Strand is initially targeting easy-to-reach tumors, including melanoma and breast cancer, to prove that the approach works and is safe. In this trial, doctors will inject the mRNA directly into the tumors and then check to see how localized the effect is. In the future, Strand envisions being able to do body-wide infusions of its programmed mRNA to treat tumors in more remote locations. The idea is that the therapy would selectively activate in certain cells and tissues.
Philip Santangelo, an mRNA researcher at the Winship Cancer Institute of Emory University, says there are benefits to Strand’s programmable approach even with injecting it at the site of a tumor. “If the drug goes outside the tumor when you inject it, then at least [its effect] will probably be restricted to the tumor,” he says.
IL-12 can be measured from the blood, so investigators will be able to take a blood draw and make sure the protein isn’t present there. Strand also plans to monitor various organs for the protein to see where it ends up. If the therapy works as intended, they shouldn’t find the protein anywhere outside the tumor.
But like computer circuits, genetic ones can occasionally make mistakes, says Ron Weiss, a professor of biological engineering at MIT who cofounded Strand and now acts as an adviser. “If your genetic circuit makes a mistake one out of 10 times, you do not want to use that as a therapy,” he says. “If it makes a mistake once every million times, that’s pretty good.”
Strand’s trial and other early attempts at these kinds of genetic circuits will see just how well they work. “The notion is that genetic circuits can really have a significant impact on safety and efficacy,” Weiss says.

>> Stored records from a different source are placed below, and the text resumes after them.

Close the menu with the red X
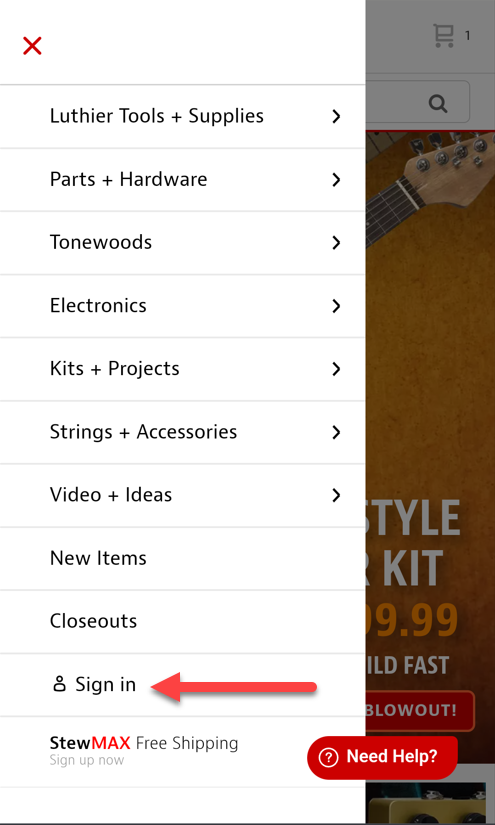This screenshot has height=825, width=495. 32,46
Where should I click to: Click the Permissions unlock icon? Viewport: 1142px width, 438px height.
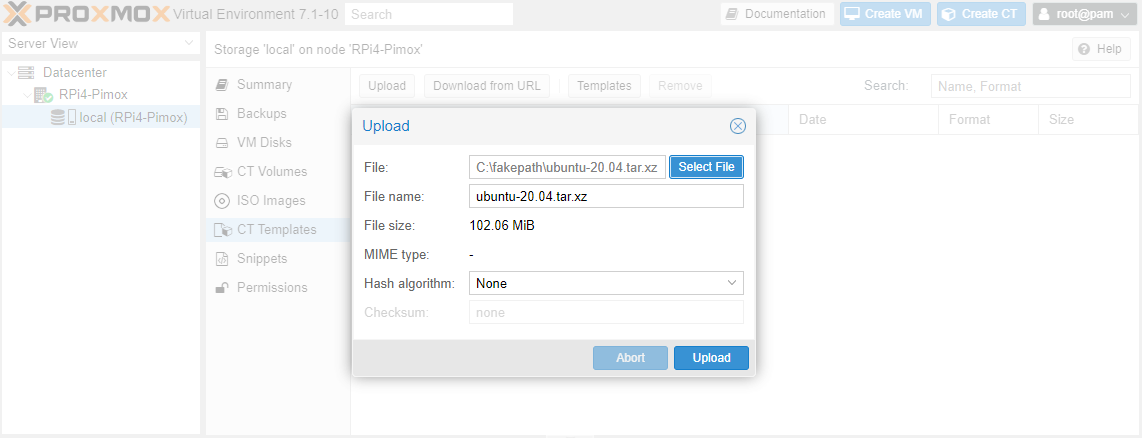[222, 287]
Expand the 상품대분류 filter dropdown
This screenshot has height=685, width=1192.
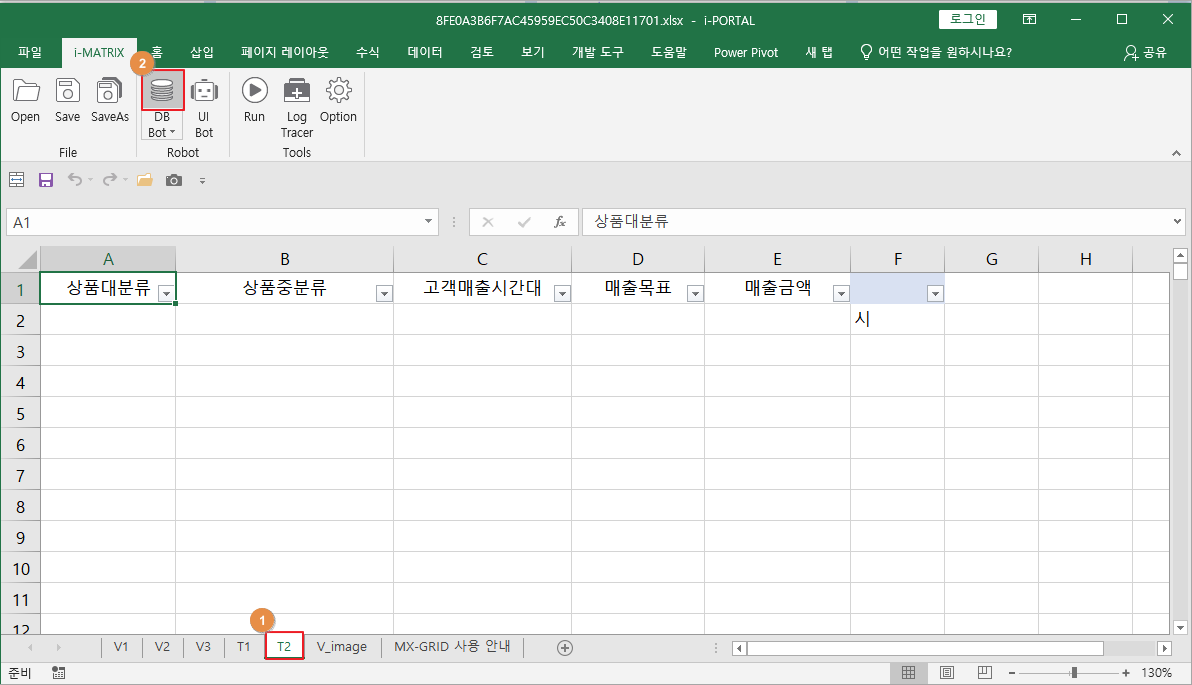[166, 293]
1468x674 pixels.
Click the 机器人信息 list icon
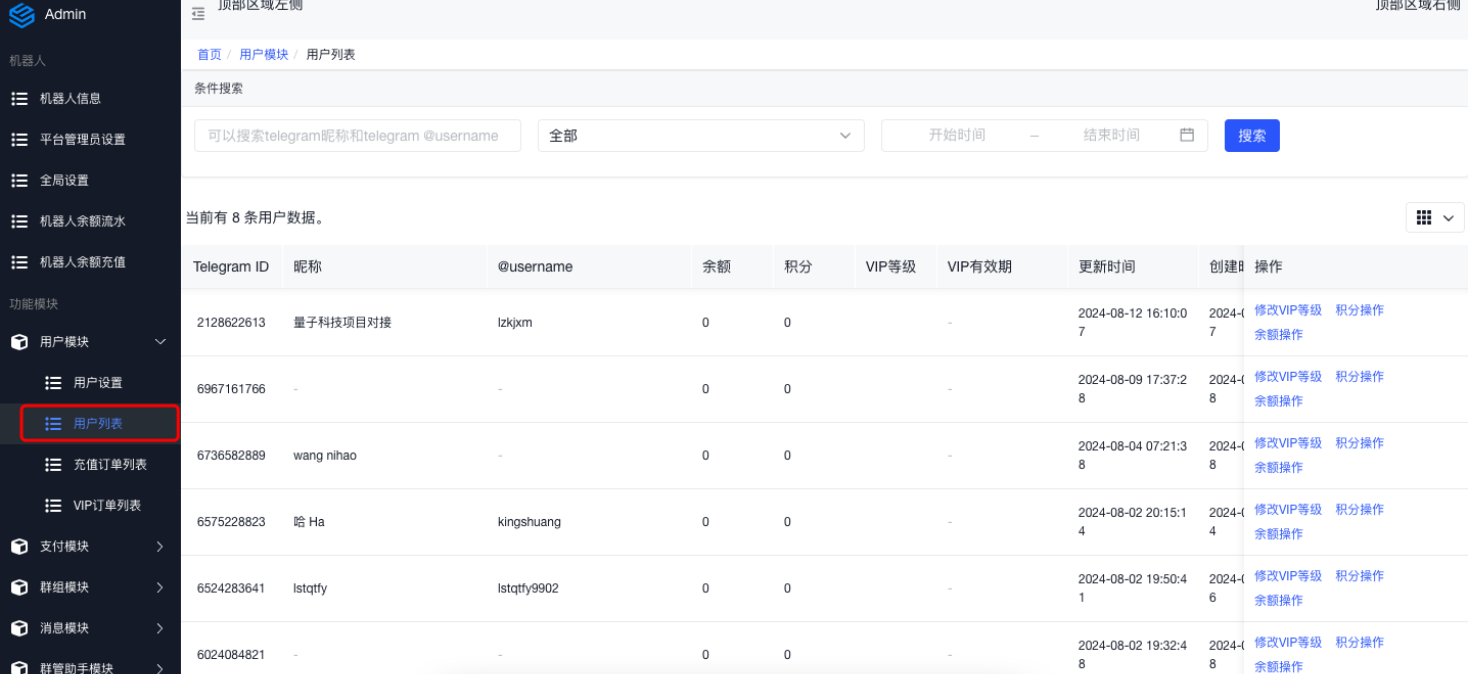pos(19,99)
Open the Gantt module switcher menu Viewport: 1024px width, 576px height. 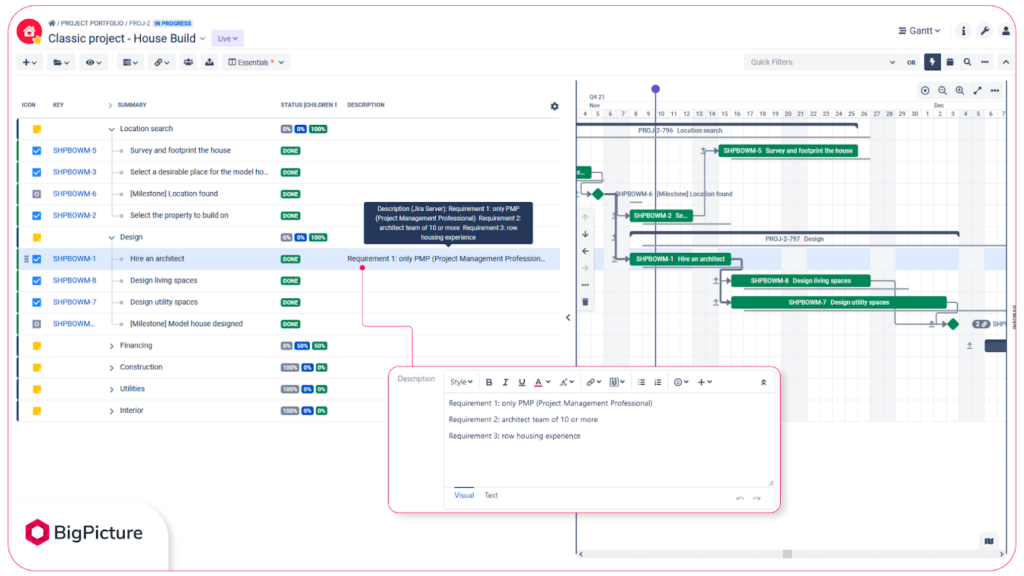[917, 30]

Weiss pioneered the idea of genetic circuits, the first of which were based on DNA. When Becraft started graduate school in 2013, he joined Weiss’s lab to work on genetic circuits for mRNA. At the time, many scientists still doubted mRNA’s potential.
Now, Weiss imagines being able to use genetic circuits to program increasingly more sophisticated actions to create highly precise therapies. “This begins to really open up the door for creating therapies whose sophistication can match the underlying complexity of biology.”